(Items from a dataset)

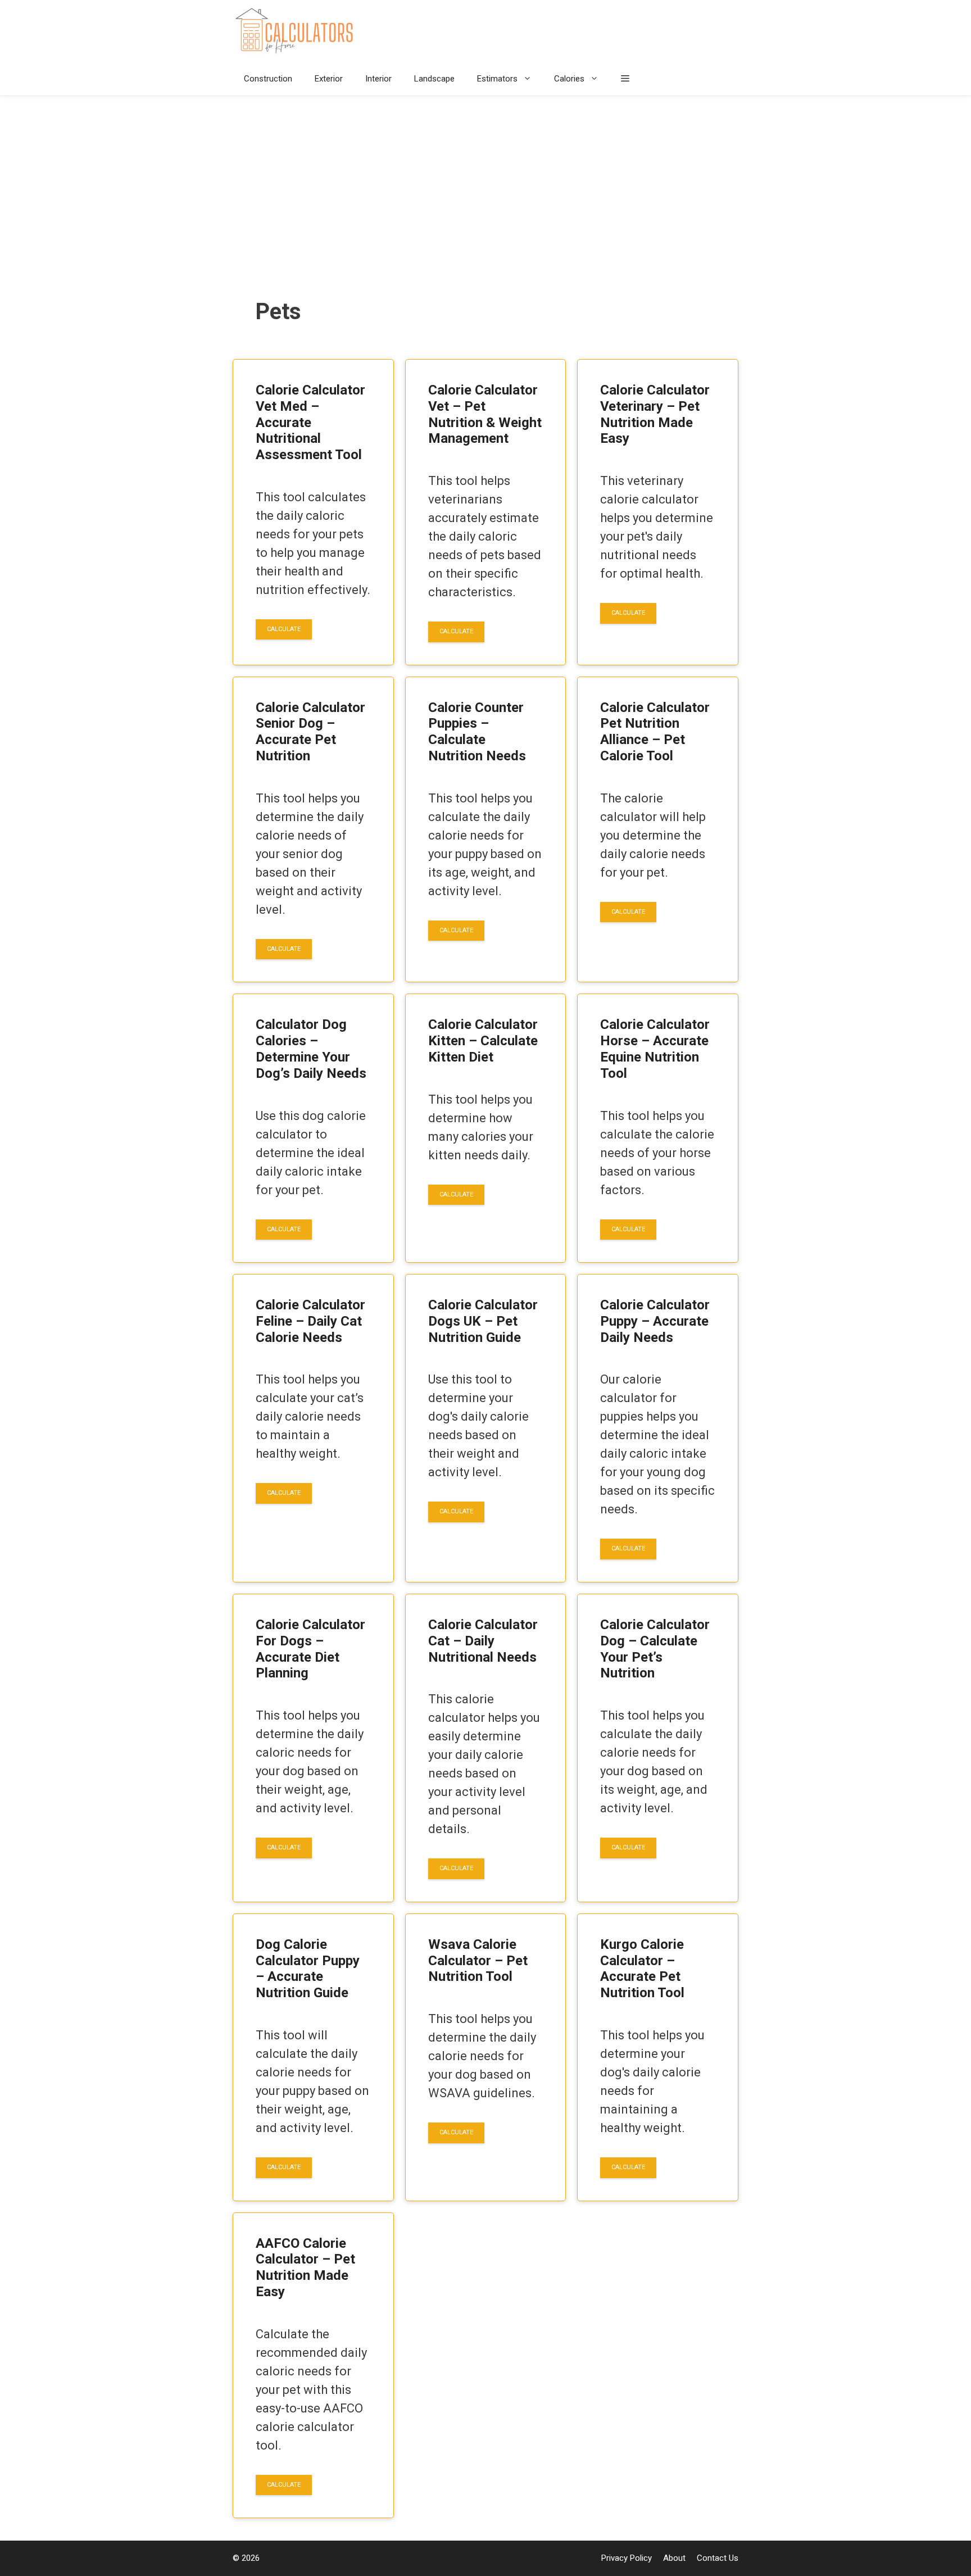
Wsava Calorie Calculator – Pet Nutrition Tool (478, 1960)
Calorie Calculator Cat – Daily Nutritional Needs (483, 1641)
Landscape (434, 79)
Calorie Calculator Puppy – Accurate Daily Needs (655, 1321)
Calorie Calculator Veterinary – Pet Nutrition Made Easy (655, 414)
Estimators (497, 79)
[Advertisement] (485, 180)
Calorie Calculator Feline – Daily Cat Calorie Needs (310, 1321)
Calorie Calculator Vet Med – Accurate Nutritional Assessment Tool (310, 422)
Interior (378, 79)
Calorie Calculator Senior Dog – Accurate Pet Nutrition (310, 732)
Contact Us (717, 2558)
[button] (625, 79)
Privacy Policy (626, 2558)
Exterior (329, 79)
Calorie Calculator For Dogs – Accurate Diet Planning (310, 1649)
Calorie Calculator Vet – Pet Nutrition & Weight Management (485, 414)
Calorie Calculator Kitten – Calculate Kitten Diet (483, 1041)
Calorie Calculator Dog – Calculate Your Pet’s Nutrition (655, 1649)
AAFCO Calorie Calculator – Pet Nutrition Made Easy (305, 2267)
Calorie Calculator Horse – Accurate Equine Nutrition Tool (655, 1049)
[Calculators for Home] (297, 31)
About (674, 2558)
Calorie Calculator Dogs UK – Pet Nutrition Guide (483, 1321)
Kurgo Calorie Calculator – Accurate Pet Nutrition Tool (642, 1968)
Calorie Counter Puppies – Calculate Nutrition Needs (477, 732)
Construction (268, 79)
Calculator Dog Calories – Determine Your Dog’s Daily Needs (311, 1049)
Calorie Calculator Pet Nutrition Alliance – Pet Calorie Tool (655, 732)
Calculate (284, 629)
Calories (569, 79)
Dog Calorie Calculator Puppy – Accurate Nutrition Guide (308, 1968)
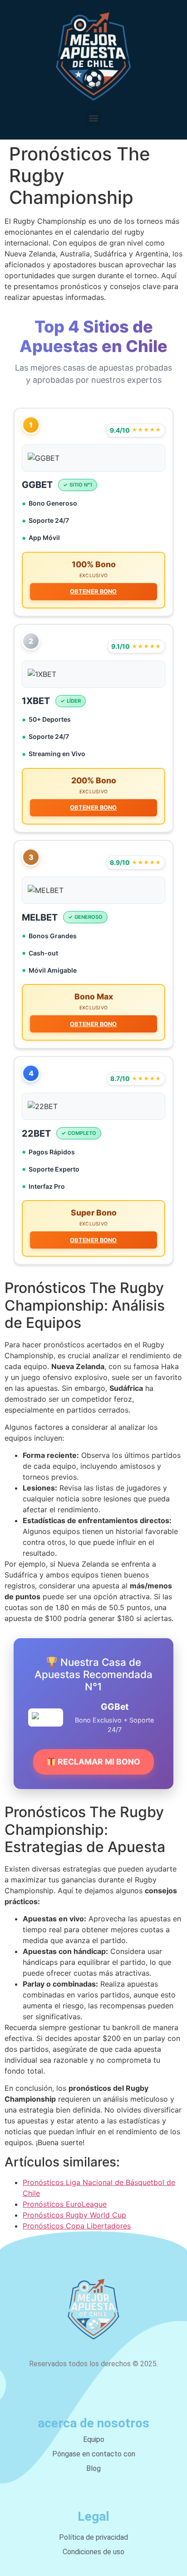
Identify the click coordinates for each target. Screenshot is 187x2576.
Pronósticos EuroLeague (65, 2204)
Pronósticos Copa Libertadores (77, 2225)
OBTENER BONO (93, 591)
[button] (93, 118)
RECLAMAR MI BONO (98, 1761)
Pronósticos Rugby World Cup (74, 2214)
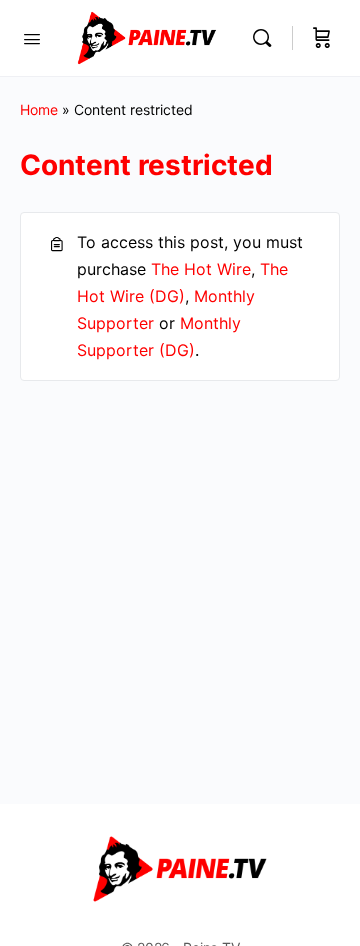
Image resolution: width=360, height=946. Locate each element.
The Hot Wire (201, 269)
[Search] (267, 38)
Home (39, 109)
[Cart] (322, 38)
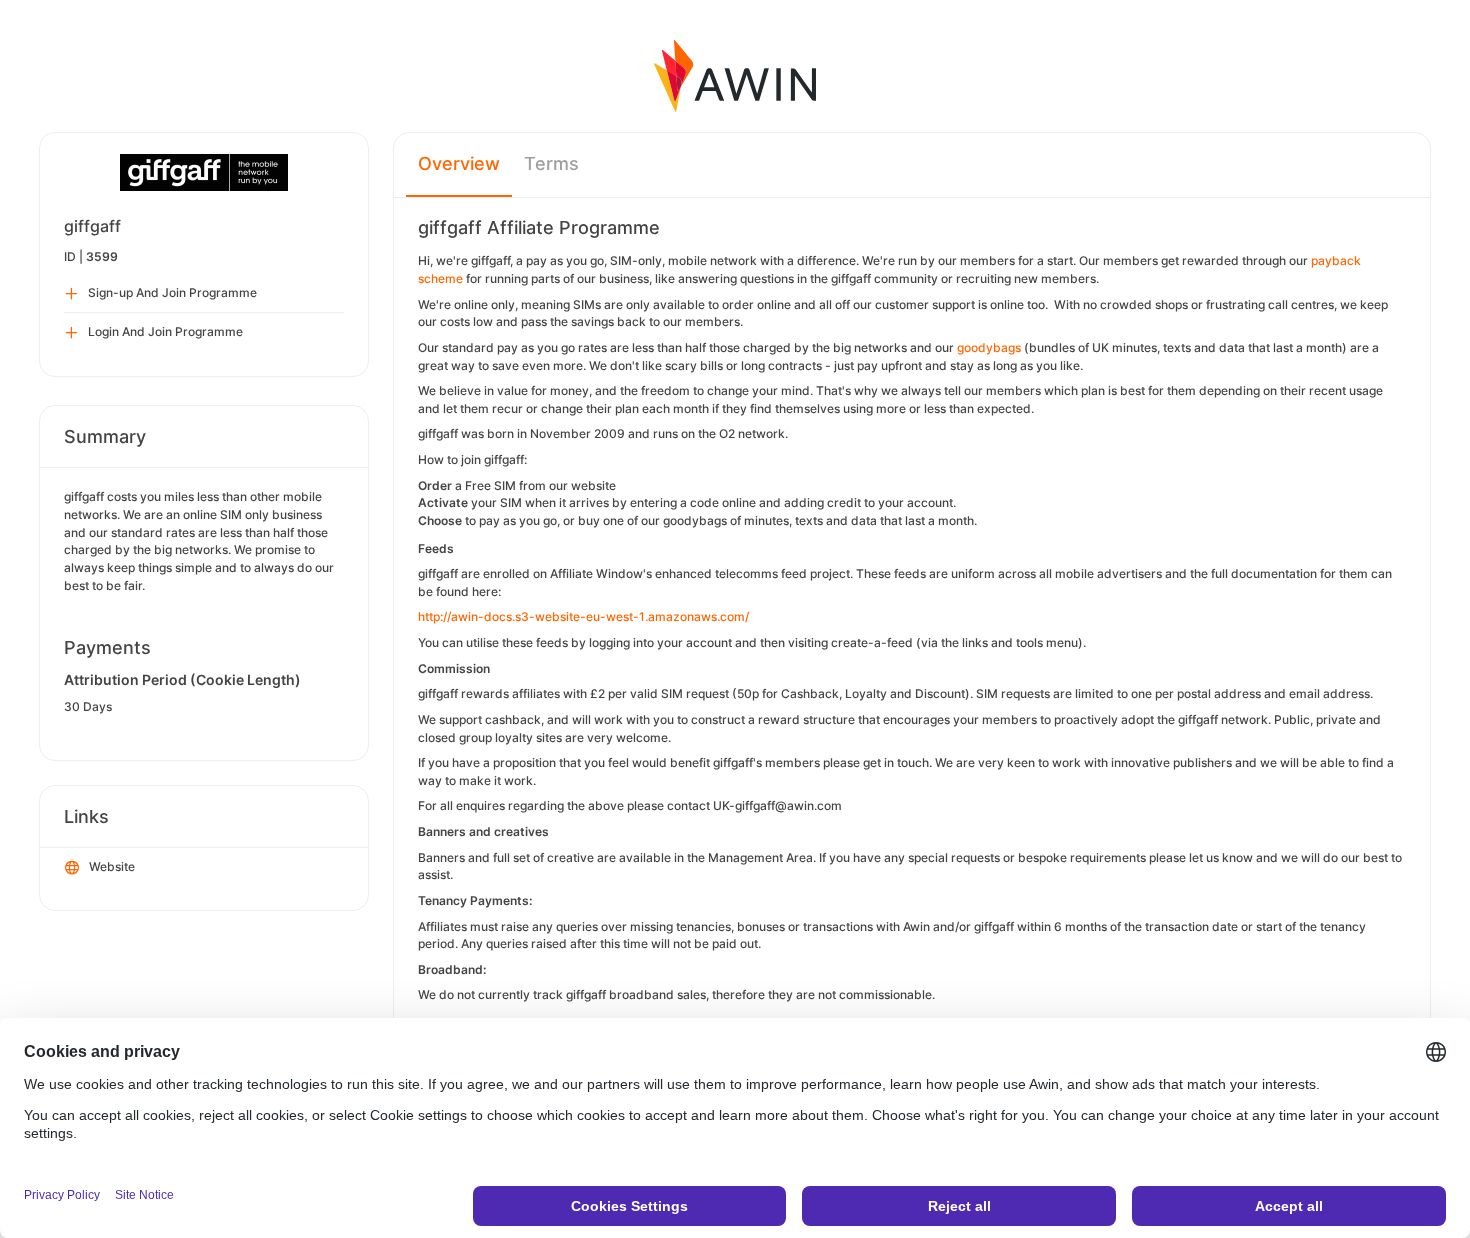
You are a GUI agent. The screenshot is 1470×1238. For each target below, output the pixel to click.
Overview (459, 163)
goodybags (989, 347)
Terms (551, 163)
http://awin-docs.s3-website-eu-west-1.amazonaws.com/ (583, 616)
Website (112, 866)
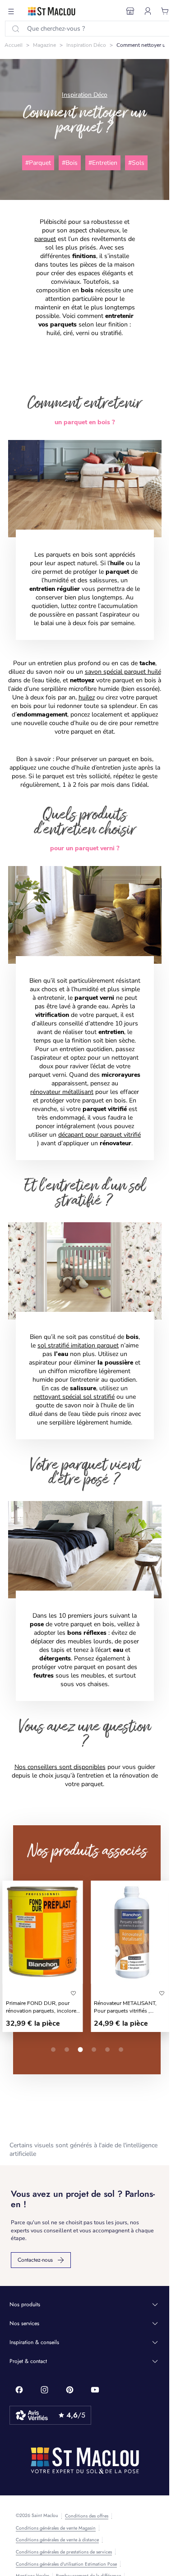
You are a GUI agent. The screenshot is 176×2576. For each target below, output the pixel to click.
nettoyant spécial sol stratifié (74, 1396)
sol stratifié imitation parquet (78, 1345)
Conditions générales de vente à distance (57, 2540)
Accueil (14, 45)
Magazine (44, 45)
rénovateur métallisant (61, 1092)
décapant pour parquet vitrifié (99, 1134)
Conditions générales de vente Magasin (56, 2528)
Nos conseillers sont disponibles (60, 1767)
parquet (45, 239)
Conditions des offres (86, 2516)
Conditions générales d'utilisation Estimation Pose (66, 2564)
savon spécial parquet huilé (123, 671)
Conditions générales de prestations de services (64, 2552)
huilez (87, 697)
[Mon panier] (165, 11)
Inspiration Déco (86, 45)
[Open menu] (11, 11)
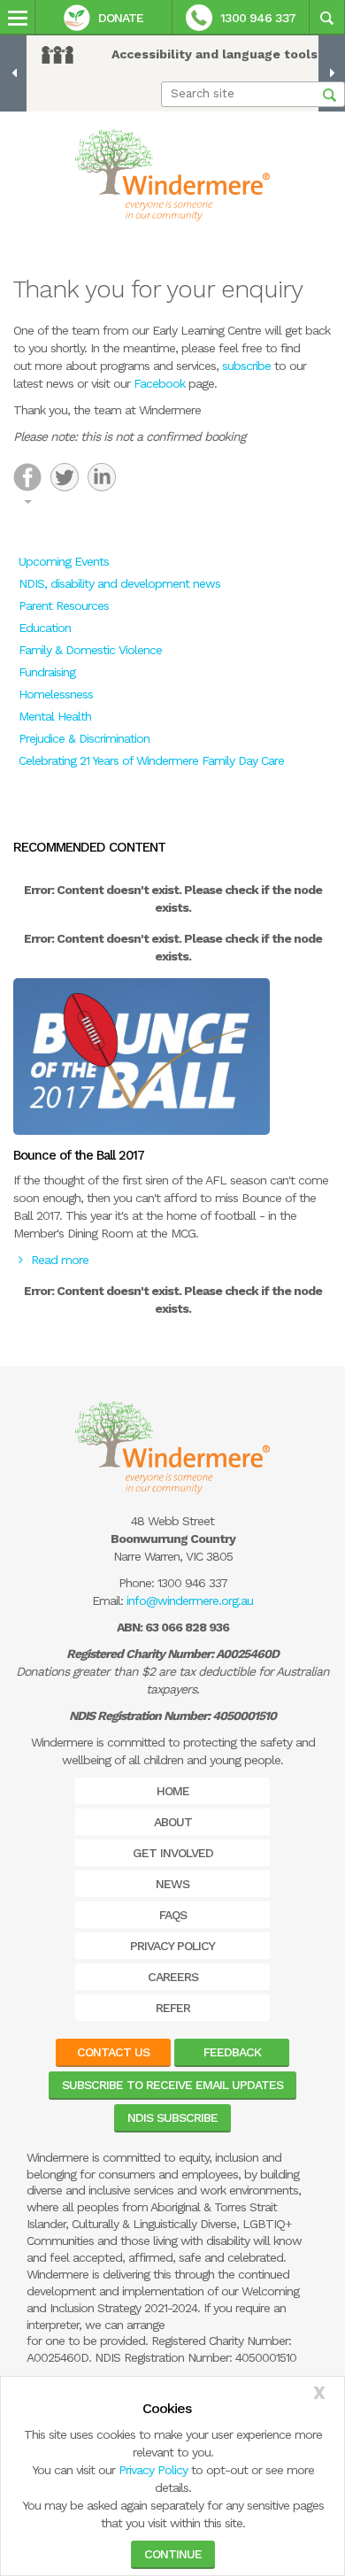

Problem to solve:
Give the data above again in full and unchanged, skipping the pictures.

Task output:
Wsava Calorie Calculator – Pet Nutrition Tool (478, 1960)
Calorie Calculator Cat – Daily Nutritional Needs (483, 1641)
Landscape (434, 79)
Calorie Calculator Puppy – Accurate Daily Needs (655, 1321)
Calorie Calculator Veterinary – Pet Nutrition Made Easy (655, 414)
Estimators (497, 79)
[Advertisement] (485, 180)
Calorie Calculator Feline – Daily Cat Calorie Needs (310, 1321)
Calorie Calculator Vet Med – Accurate Nutritional Assessment Tool (310, 422)
Interior (378, 79)
Calorie Calculator Senior Dog – Accurate Pet Nutrition (310, 732)
Contact Us (717, 2558)
[button] (625, 79)
Privacy Policy (626, 2558)
Exterior (329, 79)
Calorie Calculator For Dogs – Accurate Diet Planning (310, 1649)
Calorie Calculator Vet – Pet Nutrition & Weight Management (485, 414)
Calorie Calculator Kitten – Calculate Kitten Diet (483, 1041)
Calorie Calculator Dog – Calculate Your Pet’s Nutrition (655, 1649)
AAFCO Calorie Calculator – Pet Nutrition Made Easy (305, 2267)
Calorie Calculator Horse – Accurate Equine Nutrition Tool (655, 1049)
[Calculators for Home] (297, 31)
About (674, 2558)
Calorie Calculator Dogs UK – Pet Nutrition Guide (483, 1321)
Kurgo Calorie Calculator – Accurate Pet Nutrition Tool (642, 1968)
Calorie Counter Puppies – Calculate Nutrition Needs (477, 732)
Construction (268, 79)
Calculator Dog Calories – Determine Your Dog’s Daily Needs (311, 1049)
Calorie Calculator Pet Nutrition Alliance – Pet Calorie Tool (655, 732)
Calculate (284, 629)
Calories (569, 79)
Dog Calorie Calculator Puppy – Accurate Nutrition Guide (308, 1968)
Identify the click coordinates for each target. Screenshot is 187x2576.
Pronósticos EuroLeague (65, 2204)
Pronósticos Copa Libertadores (77, 2225)
OBTENER BONO (93, 591)
[button] (93, 118)
RECLAMAR MI BONO (98, 1761)
Pronósticos Rugby World Cup (74, 2214)
Image resolution: width=360, height=946. Locate each element.
The Hot Wire (201, 269)
[Search] (267, 38)
Home (39, 109)
[Cart] (322, 38)
You are a GUI agent. The screenshot is 1470×1238. For each target below, output the pixel to click.
Overview (459, 163)
goodybags (989, 347)
Terms (551, 163)
http://awin-docs.s3-website-eu-west-1.amazonaws.com/ (583, 616)
Website (112, 866)
You are a GUI agent. The screenshot is 176×2576. For each target below, output the pixel to click.
nettoyant spécial sol stratifié (74, 1396)
sol stratifié imitation parquet (78, 1345)
Conditions générales de vente à distance (57, 2540)
Accueil (14, 45)
Magazine (44, 45)
rénovateur métallisant (61, 1092)
décapant pour parquet vitrifié (99, 1134)
Conditions générales de vente Magasin (56, 2528)
Nos conseillers sont disponibles (60, 1767)
parquet (45, 239)
Conditions des offres (86, 2516)
Conditions générales d'utilisation Estimation Pose (66, 2564)
savon spécial parquet huilé (123, 671)
Conditions générales de prestations de services (64, 2552)
huilez (87, 697)
[Mon panier] (165, 11)
Inspiration Déco (86, 45)
[Open menu] (11, 11)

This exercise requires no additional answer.